Typical locations include:
- ovaries: ~75%
- anterior/posterior cul-de-sac: ~70%
- posterior broad ligament: ~50%
- uterosacral ligaments: ~35%
- uterus: ~10 %
- colon: ~5%
Not usually helpful in diagnosis; ~10% of endometriomas can calcify.
The appearances of endometriomas can be quite variable. The classical example is a unilocular cyst with acoustic enhancement with diffuse homogeneous ground-glass echoes as a result of the hemorrhagic debris. This appearance occurs in 50% of cases .
Less typical features include :
- multiple locules (~85% will have <5 locules)
- hyperechoic wall foci (present in 35%)
- cystic-solid lesion (~15%) or purely solid lesion (1%)
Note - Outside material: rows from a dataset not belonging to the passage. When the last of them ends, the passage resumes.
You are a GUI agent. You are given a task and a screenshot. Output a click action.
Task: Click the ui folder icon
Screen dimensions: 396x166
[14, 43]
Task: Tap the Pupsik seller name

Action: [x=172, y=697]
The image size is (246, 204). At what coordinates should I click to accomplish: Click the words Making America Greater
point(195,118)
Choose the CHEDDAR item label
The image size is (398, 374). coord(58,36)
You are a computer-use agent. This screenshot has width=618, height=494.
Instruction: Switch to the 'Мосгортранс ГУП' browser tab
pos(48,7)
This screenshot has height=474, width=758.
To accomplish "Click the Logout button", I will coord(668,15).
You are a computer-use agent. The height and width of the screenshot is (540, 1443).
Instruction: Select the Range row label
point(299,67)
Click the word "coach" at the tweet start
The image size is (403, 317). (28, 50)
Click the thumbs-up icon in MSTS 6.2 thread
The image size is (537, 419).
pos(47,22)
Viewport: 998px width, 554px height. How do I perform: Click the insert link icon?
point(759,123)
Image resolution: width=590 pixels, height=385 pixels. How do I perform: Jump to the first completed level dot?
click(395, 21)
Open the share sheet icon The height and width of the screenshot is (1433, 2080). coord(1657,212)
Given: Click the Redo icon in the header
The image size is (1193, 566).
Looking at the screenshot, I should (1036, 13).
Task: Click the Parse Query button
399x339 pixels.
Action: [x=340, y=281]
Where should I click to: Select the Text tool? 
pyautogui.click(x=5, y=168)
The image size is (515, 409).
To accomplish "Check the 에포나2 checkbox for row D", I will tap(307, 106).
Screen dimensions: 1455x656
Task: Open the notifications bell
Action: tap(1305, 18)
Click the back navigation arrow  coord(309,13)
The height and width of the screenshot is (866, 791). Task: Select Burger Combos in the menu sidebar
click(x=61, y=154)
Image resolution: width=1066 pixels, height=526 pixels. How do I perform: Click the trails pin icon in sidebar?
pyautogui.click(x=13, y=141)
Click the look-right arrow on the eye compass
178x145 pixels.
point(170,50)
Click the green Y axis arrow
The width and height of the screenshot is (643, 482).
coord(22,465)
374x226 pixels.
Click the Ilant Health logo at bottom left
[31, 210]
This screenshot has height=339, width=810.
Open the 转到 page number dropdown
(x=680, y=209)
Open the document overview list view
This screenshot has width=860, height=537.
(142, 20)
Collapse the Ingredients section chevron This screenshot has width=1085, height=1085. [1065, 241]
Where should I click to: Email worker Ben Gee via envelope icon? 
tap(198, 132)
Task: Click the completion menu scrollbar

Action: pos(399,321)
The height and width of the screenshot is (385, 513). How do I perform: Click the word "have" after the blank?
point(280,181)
- anechoic cysts (rare; 2%)
Signal characteristics vary according to the age of any complicating hemorrhage :
- typically, lesions appear hyperintense while acute hemorrhage occasionally appears hypointense
- endometriomas with high T1 signal characteristically do not show loss of signal on T1 fat suppressed sequence, which is important for differentiating it from mature cystic teratoma of the ovary
- variable restricted diffusion
- may have wall enhancement
- the presence of an enhancing mural nodule is suggestive of malignant transformation
Treatment and prognosis
Although endometriomas are usually a benign entity, there is an ~1% rate of malignant transformation. Endometrioid tumors of the ovary and clear cell adenocarcinoma are the most common histological pattern seen . They are mostly seen in women >40 years after several years of latency, with endometriomas larger than 9 cm . Malignant transformation is uncommon in masses <6 cm.
If not surgically excised, follow-up should be at least yearly . GnRH agonists may be used for medical management.